The crowd suddenly began to boil.
–Next hand.
Ashley nodded.
The cards came. His upcard, an ace. Balot’s cards, 7-7.
The red card appeared in the shoe.
Ashley removed the red card. Balot inhaled and exhaled. She touched her hand to the second gold
chip. She could sense that its contents had been extracted.
She set the second chip on top of the first.
–Double down.
All sound vanished fromthe room.
It only took two chips to freeze the entire casino. Two million-dollar chips.
Amid the stinging silence, Ashley solemnly touched his hand to the card shoe.
The card came vividly, the burning red suit striking Balot’s gaze.
A 7.
A red 7.
This was a clear sign: this would be Balot and Ashley’s final round.
Two sevens and an even number of eights remained in the deck: a card order designed to prevent an
instant victory for the player. The third seven only appeared due to the skill of the dealer and the judgment
of the player, both of them exceptional. The three cards known as the “Glory Sevens” sat before Balot’s
eyes. Between diamonds on the left and on the right pulsed the seven of hearts.
Their suits as red as blood. In truth, the three cards were blood. Not spilled blood, tragic and bereft of
hope. But blood shed in spirit during their long battle.
To properly respond—to give her one-hundred-percent answer—was not only her own personal goal,
it was merited.
–Even money.
Ashley gulped. His hand, prepared to reveal his hole card as soon as she stayed, trembled in midair.
It was the choice to throw away the blackjack payout. And the path to the minimum guaranteed
winnings.
“You want to throw away a six-million-dollar payout? You know that’s a difference of four million
dollars!”
Balot sat motionless.
The Doctor’s hands shook on the back of her chair.
Next to him, Bell Wing closed her eyes, then opened them again when the moment of silence had
passed.
“I never thought you’d be able to throw away a chance of winning six million dollars. I miscalculated.
I am utterly defeated. Now I’ve seen courage. I’ve seen humility. For the first time, I’ve seen somebody
beat me completely.”
He slowly lowered his hovering hand to the table.
Suddenly, Balot’s vision clouded, and she could no longer see.
Tears filled her eyes. They wouldn’t stop. Their warmth flowed down her cheeks and, mixed with the
thin layer of silver powder on her skin, fell to the table. As it all spilled, her only thought was, I did this.
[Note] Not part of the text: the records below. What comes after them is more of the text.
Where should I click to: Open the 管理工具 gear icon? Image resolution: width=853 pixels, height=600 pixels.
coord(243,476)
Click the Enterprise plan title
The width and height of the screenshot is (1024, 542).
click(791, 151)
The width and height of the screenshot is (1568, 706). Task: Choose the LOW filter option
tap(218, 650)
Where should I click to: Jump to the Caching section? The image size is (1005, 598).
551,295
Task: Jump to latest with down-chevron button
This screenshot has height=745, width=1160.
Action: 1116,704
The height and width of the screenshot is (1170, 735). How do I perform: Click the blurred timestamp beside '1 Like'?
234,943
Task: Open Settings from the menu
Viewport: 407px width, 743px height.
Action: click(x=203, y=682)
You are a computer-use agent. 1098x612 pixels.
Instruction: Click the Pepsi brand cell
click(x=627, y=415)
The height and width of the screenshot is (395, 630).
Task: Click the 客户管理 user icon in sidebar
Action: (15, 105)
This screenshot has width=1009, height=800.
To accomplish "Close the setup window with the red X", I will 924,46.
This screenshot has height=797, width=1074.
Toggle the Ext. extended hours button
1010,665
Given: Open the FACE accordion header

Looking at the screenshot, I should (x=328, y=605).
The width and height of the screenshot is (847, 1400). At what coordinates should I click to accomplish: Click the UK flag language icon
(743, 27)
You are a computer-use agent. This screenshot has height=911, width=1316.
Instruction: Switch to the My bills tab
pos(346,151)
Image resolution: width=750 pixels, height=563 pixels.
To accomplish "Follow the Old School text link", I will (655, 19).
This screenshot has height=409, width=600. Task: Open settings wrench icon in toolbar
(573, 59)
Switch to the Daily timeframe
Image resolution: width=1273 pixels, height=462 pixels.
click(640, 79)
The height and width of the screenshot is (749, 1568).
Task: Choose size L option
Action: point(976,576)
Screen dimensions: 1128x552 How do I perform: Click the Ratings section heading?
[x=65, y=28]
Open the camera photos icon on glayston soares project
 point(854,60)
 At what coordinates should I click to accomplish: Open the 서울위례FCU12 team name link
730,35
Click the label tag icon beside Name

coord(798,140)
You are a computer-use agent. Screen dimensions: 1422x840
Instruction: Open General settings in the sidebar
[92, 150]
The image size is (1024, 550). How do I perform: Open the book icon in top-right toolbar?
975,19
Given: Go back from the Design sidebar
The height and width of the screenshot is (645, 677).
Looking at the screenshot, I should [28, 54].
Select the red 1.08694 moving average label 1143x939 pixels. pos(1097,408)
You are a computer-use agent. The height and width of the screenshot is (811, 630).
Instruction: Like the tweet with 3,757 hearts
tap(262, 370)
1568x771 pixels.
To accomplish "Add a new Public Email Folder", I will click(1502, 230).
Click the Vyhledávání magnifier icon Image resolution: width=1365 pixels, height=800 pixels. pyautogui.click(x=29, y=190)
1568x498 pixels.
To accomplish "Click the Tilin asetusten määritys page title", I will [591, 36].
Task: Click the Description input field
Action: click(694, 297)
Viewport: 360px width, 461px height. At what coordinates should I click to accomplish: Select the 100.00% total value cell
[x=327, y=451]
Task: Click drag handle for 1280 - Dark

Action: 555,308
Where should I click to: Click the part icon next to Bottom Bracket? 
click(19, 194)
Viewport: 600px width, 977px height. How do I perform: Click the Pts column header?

She had climbed the last step of the stairway to heaven and jumped into space. There she set foot on a
new stairway—one entirely her own.
She was frightened. Her body shook. She summoned the courage to take one step forward.
Only later did she realize she had been crying endless tears. And from her trance, she spoke to her
rival. How she had won. Why she had been able to win.
–I was trapped in a car when people came to save me. Like your brother, I too have died.
Ashley sighed.
“You’re like a mermaid.” He shrugged. “You remind me of the story of the fish who exchanged her
voice for a pair of legs to walk on land. Even if she did end up dissolving into foam, she was a brave
woman. Even though each step felt like a sword passing through her, she walked the land because she
wanted to know the truth.”
He turned the hole card. Balot couldn’t see anything through her tears.
“I didn’t think this card would be defeated.”
–I can’t see it.
“It doesn’t matter. You won. A perfect victory.”
Two cards rose through the haze, symbolic of the man before her.
The ace and the jack of spades. The strongest blackjack—the one-eyed jack.